Copy each line of the entries that includes the word "title".

::::::::::

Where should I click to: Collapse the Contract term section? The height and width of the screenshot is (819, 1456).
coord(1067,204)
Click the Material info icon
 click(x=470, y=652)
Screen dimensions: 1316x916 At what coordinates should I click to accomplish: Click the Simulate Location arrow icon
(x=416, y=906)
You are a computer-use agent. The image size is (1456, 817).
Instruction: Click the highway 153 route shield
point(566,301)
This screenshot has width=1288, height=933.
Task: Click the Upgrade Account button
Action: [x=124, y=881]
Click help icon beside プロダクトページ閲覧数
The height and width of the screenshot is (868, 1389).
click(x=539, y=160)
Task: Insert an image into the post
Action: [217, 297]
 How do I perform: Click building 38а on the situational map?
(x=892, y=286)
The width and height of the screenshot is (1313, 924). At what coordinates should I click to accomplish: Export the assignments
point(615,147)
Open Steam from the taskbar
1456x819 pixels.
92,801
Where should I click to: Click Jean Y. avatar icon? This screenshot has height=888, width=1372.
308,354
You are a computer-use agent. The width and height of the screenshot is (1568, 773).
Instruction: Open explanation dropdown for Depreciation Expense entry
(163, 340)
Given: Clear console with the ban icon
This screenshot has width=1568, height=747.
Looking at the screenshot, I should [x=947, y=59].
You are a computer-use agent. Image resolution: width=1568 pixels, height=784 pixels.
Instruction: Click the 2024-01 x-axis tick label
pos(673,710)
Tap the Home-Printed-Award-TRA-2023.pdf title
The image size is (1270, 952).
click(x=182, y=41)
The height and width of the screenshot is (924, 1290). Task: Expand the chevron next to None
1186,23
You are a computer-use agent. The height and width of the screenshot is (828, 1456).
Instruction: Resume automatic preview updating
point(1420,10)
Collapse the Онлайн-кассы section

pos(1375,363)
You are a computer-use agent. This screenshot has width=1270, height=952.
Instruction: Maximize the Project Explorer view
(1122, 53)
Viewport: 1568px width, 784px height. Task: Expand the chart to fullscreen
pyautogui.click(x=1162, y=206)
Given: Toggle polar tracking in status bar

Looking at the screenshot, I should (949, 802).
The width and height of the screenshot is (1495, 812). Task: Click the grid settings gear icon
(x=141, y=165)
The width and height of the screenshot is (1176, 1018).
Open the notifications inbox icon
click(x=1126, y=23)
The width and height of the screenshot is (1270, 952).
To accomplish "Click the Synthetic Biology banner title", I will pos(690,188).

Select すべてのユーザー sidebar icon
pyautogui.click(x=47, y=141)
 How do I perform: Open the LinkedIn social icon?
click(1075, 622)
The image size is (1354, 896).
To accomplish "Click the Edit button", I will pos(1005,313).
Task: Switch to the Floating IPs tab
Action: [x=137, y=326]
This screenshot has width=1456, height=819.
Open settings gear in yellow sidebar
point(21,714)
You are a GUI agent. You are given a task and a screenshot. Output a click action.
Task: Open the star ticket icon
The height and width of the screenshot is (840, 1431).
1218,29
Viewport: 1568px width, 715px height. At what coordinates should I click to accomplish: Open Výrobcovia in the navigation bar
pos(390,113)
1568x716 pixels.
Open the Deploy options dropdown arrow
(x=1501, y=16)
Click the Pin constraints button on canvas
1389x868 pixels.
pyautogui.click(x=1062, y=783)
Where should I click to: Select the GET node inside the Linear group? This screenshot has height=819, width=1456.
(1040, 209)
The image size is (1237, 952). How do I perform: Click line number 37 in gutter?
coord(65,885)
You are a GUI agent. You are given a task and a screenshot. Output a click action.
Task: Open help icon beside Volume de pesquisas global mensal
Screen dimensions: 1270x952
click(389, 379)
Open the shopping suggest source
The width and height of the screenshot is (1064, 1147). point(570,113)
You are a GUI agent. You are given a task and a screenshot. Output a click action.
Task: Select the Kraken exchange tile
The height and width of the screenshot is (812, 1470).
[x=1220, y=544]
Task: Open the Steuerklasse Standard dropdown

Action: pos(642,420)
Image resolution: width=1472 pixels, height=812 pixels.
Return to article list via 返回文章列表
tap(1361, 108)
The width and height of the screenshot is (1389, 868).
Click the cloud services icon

::::::::::

- Result of this exercise
Tap the Home-Printed-Award-TRA-2023.pdf title
To accomplish "Click the Synthetic Biology banner title", I will pos(690,188).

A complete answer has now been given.